E da qui il motivo di una lettura che spesso ci riporta allo start, alla disperata ricerca di un qualche indizio che ci aiuti nello sbrogliare l’intricata matassa. Operazione decisamente noiosa, il più delle volte infruttuosa, ma più importante di tutto: inutile. La trama non snocciola alcuna definizione e l’unica appendice che avremmo auspicato trovare in fondo al libro potrà essere solo un parto della fantasia.

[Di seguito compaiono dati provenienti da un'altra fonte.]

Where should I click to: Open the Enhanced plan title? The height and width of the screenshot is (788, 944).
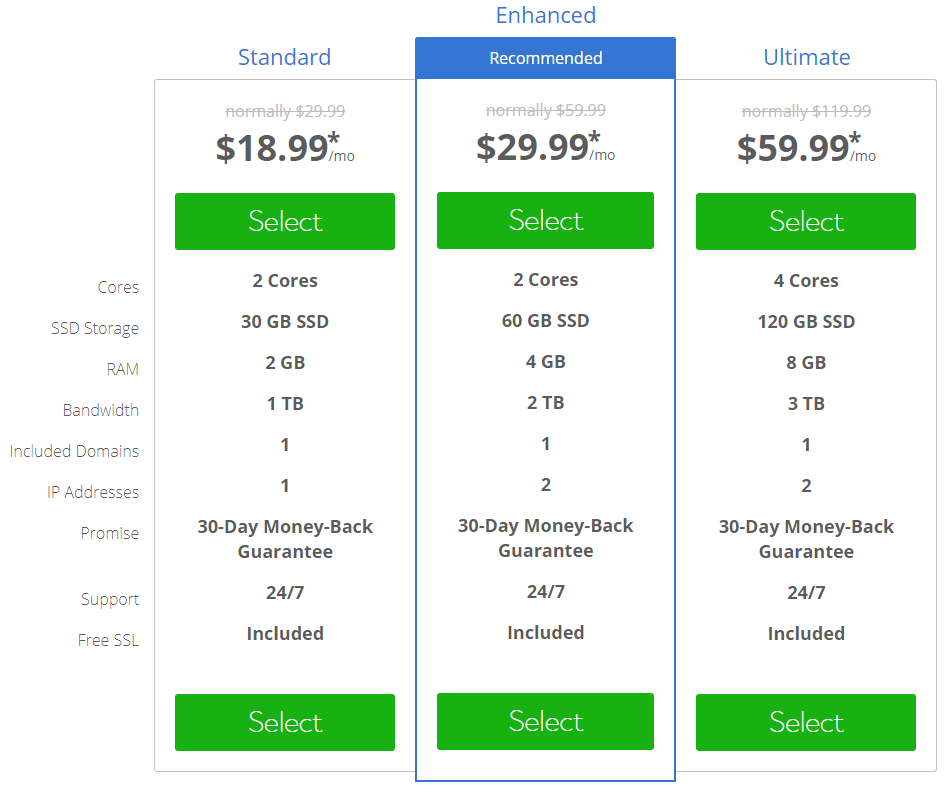(545, 15)
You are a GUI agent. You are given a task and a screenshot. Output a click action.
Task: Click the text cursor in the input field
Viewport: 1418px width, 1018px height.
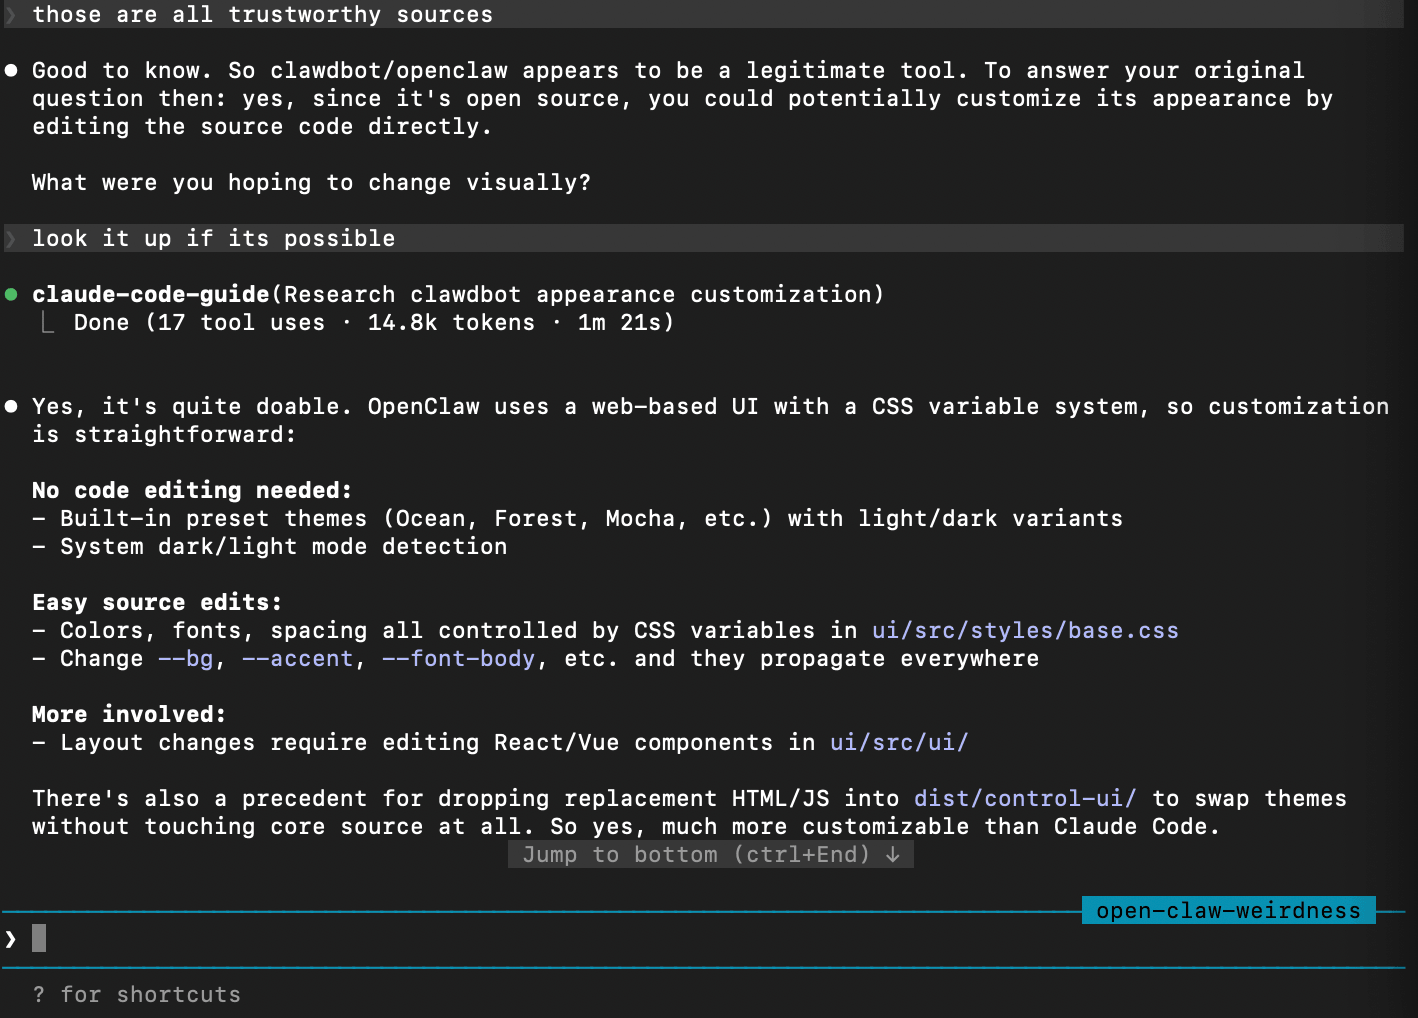(x=37, y=938)
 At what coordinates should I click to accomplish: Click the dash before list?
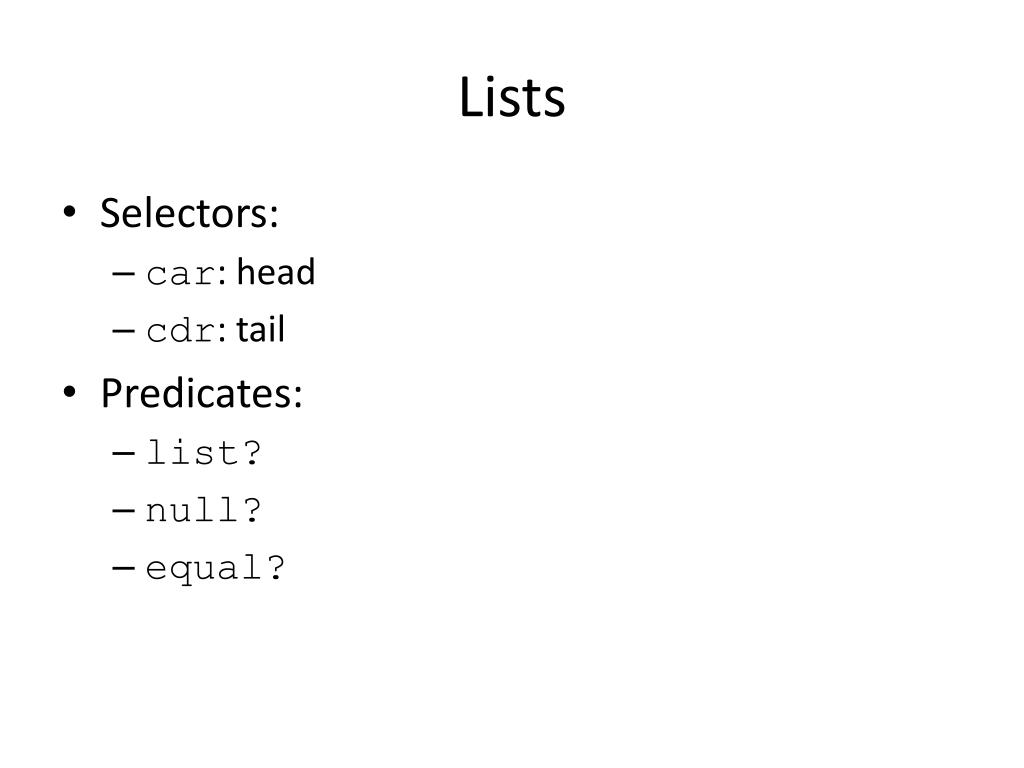[x=123, y=453]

Ne scaturisce una bassa intelligibilità, e non a caso Gibson ha fatto della fantascienza il proprio mestiere: se la linearità e la chiarezza fossero state le sue mire primarie avremmo letto i suoi trattati di matematica e non di impianti neurali. La maestria con la quale ha saputo fotografare un futuro lucido e vivido nella sua mente per poi riproporlo con impagabile solerzia al lettore, senza farsi tentare da istrionismi di facile consumo, gli attribuiscono uno stile di poco lontano dal neorealismo, dove tra la verità e la sua trasposizione non vengono posti filtri di alcun genere. Che poi la verità dimori nella mente dello scrittore è tutt’altra storia.

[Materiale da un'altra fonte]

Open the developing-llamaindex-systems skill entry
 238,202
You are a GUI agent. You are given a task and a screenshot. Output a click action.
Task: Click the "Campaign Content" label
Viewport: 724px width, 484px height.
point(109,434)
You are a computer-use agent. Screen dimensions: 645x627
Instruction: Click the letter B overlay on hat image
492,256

Lungi dal mostrare l’immagine di un narratore spietato che non prova pena né per i propri protagonisti e tanto meno per i propri lettori, mi preme riportare alla memoria quando in tempi passati, a sostegno di una tesi che trovava la prosa gibsoniana povera di concetti e problematiche, si è scoperchiata la tomba dove giaceva PHILIP DICK. Un confronto privo di fondamenta e quindi a torto, data l’appartenenza a concezioni diverse di letteratura. Forse chi ha osato tanto pretendeva di raccontarci il sapore della nutella senza aver neppure aperto il barattolo. Neuromante non lo si può raccontare, e neppure leggerlo, va sentito, è questo l’unico modo per rendere tangibili mondi tanto estranei al nostro, così lontani e al tempo stesso così vicini. Complice il grande merito di aver per primo dato forma alle paure, ai dilemmi e alle possibili conseguenze di questo nostro presente.
Colui che in diverse interviste ha raccontato di essere una vera frana al computer, oggi è senza ombra di dubbio il primo autore ad aver dato nomi e rilevanza ad una delle possibili strade aperteci dalla terza rivoluzione industriale. Forse adesso possiamo disquisire sul sapore della nutella!